Derzeit arbeiten 60 Grundschulen mit einem Träger zusammen und bieten ein GBS-Angebot, 65 Grundschulen organisieren die Ganztagsbetreuung in Eigenregie. Von den 75 Grundschulen, die im Schuljahr 2013/2014 starten, planen 64 ein GBS-Angebot, elf Schulen wollen die Ganztagsbetreuung schulisch organisieren. Die Teilnahme an allen GBS-Angeboten ist freiwillig.

Bei den bestehenden Ganztagsgrundschulen läuft aber noch längst nicht alles rund, wie auch der Schulsenator zugibt. "Wegen der stürmischen Entwicklung müssen wir mannigfaltige Probleme lösen", sagte Rabe. Eine besondere Herausforderung sei der zügige Ausbau von Schulküchen und -kantinen. "Mal sind es Fettabscheider, die nicht funktionieren. Dann wieder liegen Schulleitungen und Eltern über Kreuz, weil sie sich nicht auf einen Hortträger einigen können", sagte Ties Rabe.

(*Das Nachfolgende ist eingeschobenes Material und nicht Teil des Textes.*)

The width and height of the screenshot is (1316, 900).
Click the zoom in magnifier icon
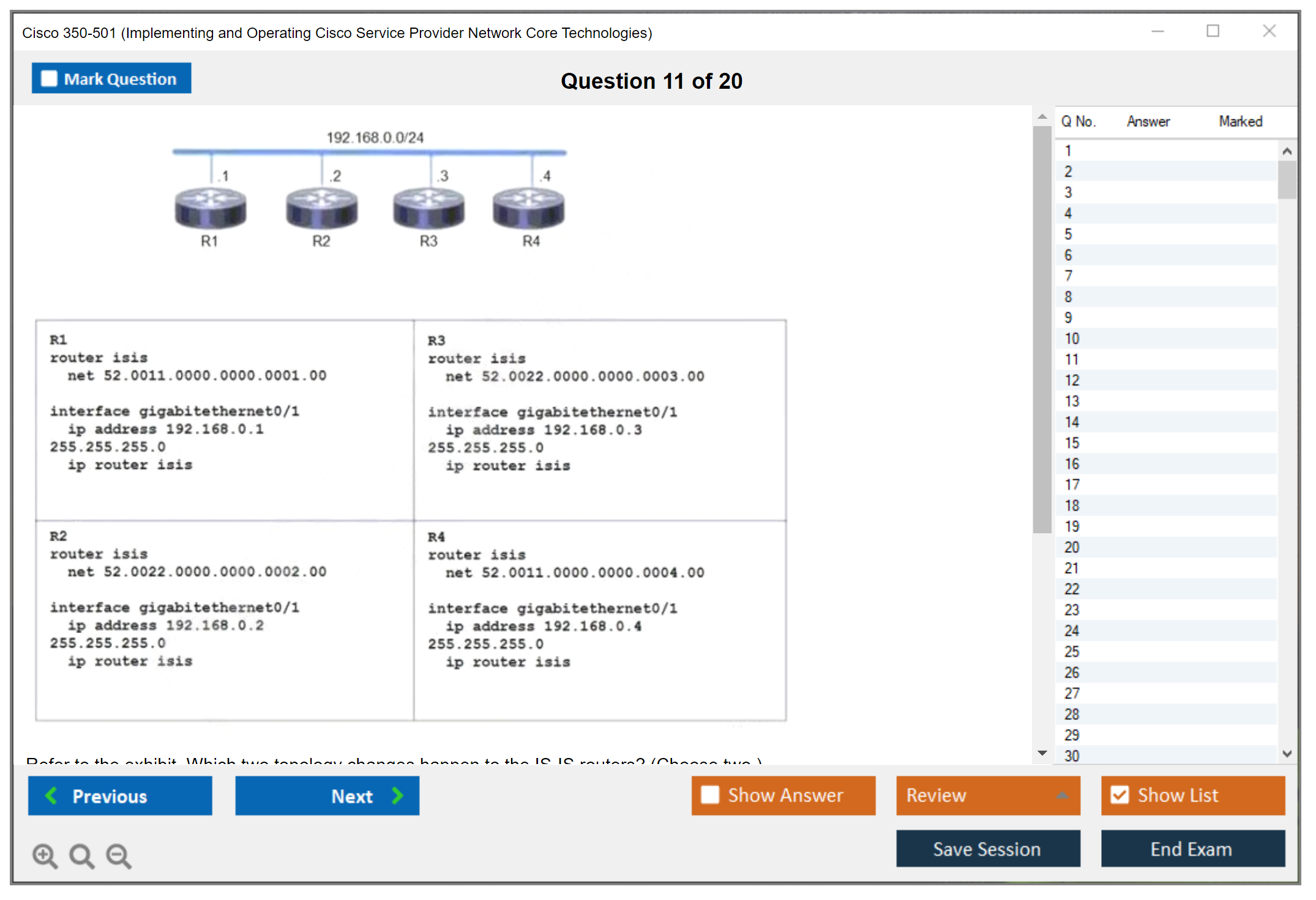coord(44,855)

In der rund einstündigen Anhörung ging es schnell zur Sache. "Ich bin ausgesprochen unzufrieden mit der Durchführung der GBS", sagte Gabriele Ellerbeck, Mutter von vier Kindern. "An der Schule meines Sohnes müssen die Kinder in einem roten Container essen. Vorher waren sie in der zugigen Aula untergebracht", sagte die Mutter. Außerdem müsse die Familie "deutlich mehr" für die GBS-Betreuung zahlen als früher im Hort. Von 13 bis 16 Uhr ist die Betreuung kostenlos, aber in den Randzeiten und während der Schulferien müssen Gebühren gezahlt werden. Diese sowie die Preise für das Mittagessen werden nach Einkommen gestaffelt. Eltern, bei denen die Betreuungskosten im Vergleich zum Hort steigen, versprach Rabe Hilfe. "Dass Eltern mehr zahlen, kann in Einzelfällen vorkommen. Die Schulbehörde prüft die Unterlagen und erstattet die Differenz", sagte der Senator.

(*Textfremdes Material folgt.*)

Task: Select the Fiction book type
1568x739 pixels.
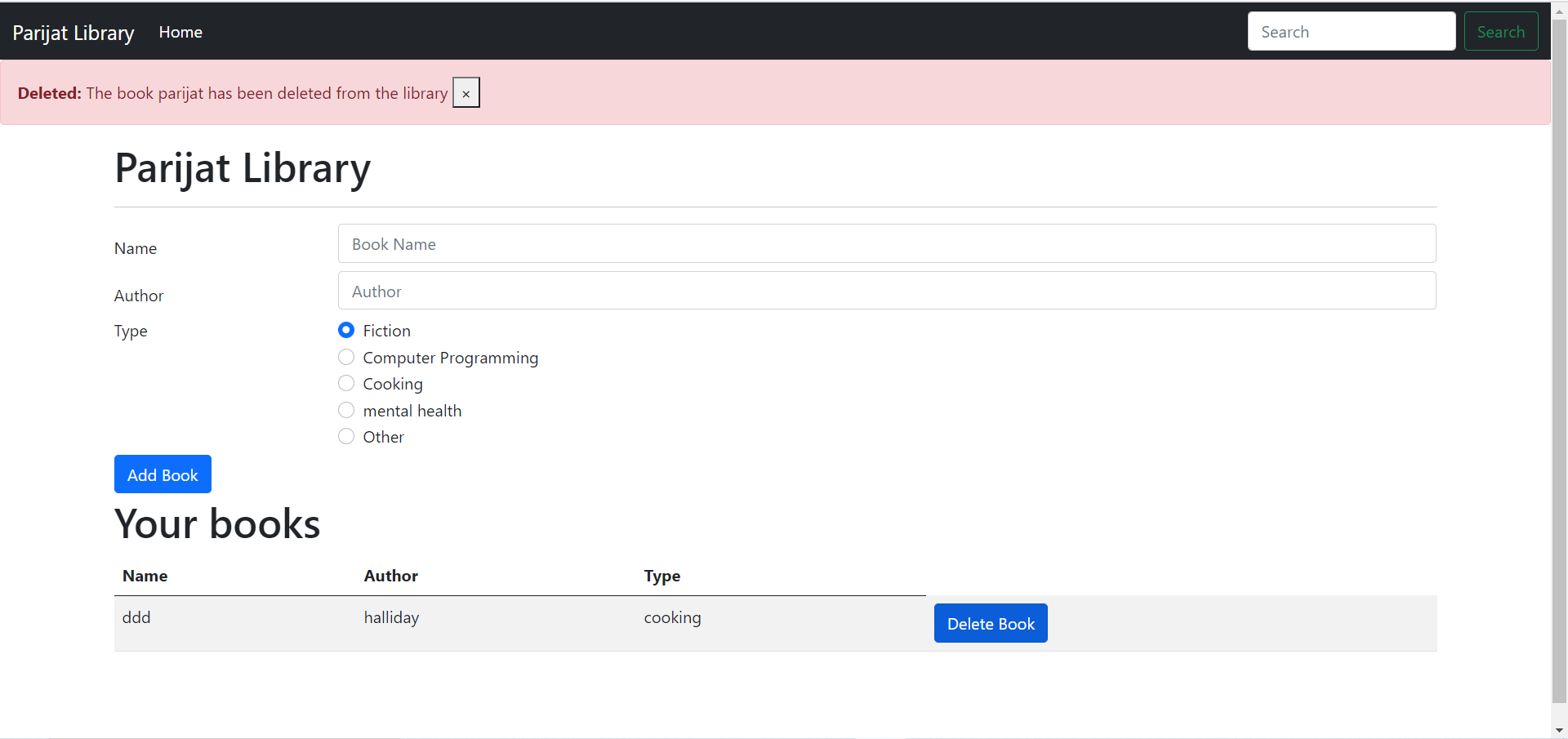Action: click(346, 330)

Weil Kinder im Extremfall von 6 Uhr morgens bis 18 Uhr abends in der Schule seien, forderte Schulleiterin Karin Jessen mehr Ernährungsangebote als ein Mittagessen. Stefan Kauder vom Ganztagsschulverband wies darauf hin, dass die Ferienbetreuung bisweilen schwierig zu gewährleisten sei: "Die Personaldecke ist dünn, besonders bei Erkrankungen." Aus Sicht einer Schulleiterin reichen die Ressourcen für Nachmittagsbetreuung inklusiv beschulter Kinder nicht aus.

"Ich stelle mit Entsetzen fest, dass unser Sohn bis 2014 über einen Caterer verpflegt wird", sagte eine Mutter. "In dem Essen ist nichts mehr drin. Die Vitamine sind weg, mein Sohn bekommt nur noch Kohlehydrate und Fette." Die Frau verlangte, dass Produktionsküchen "Standard" sein müssten.

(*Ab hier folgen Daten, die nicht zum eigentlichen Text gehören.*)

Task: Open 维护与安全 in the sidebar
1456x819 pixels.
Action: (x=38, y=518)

Das rief Rabe auf den Plan. "Bei den Kantinen sind wir nicht so weit, wie wir es uns erhofft hatten", sagte der Senator. Es sei aber völlig falsch zu behaupten, Caterer lieferten "labberiges, altes Essen". Produktionsküchen seien in der Anschaffung viel teurer. "Noch wichtiger ist aber das Problem, den Betrieb sicherzustellen", sagte Rabe. Das gehe nur bei großen Stückzahlen, die an kleinen Grundschulen nicht zu erreichen seien. Außerdem müssten die strengen Auflagen der Ordnungsämter in Bezug auf Hygiene erfüllt werden.

Viele Kinder müssen derzeit noch in provisorisch hergerichteten Räumen, Pausenhallen oder Aulen essen. Bis zum Sommer 2013 sollen 109 Schulkantinen fertiggestellt sein. In der zweiten Jahreshälfte sollen weitere 31 folgen, für 2014 ist die Fertigstellung von 23 Kantinen geplant.

Zu den vier Schulen, die 2013 noch kein Ganztagsangebot haben, gehören beispielsweise die sehr kleinen Schulen Neuwerk und Neuland. Diese könnten aber später nachziehen, sagt Peter Albrecht, Sprecher der Schulbehörde.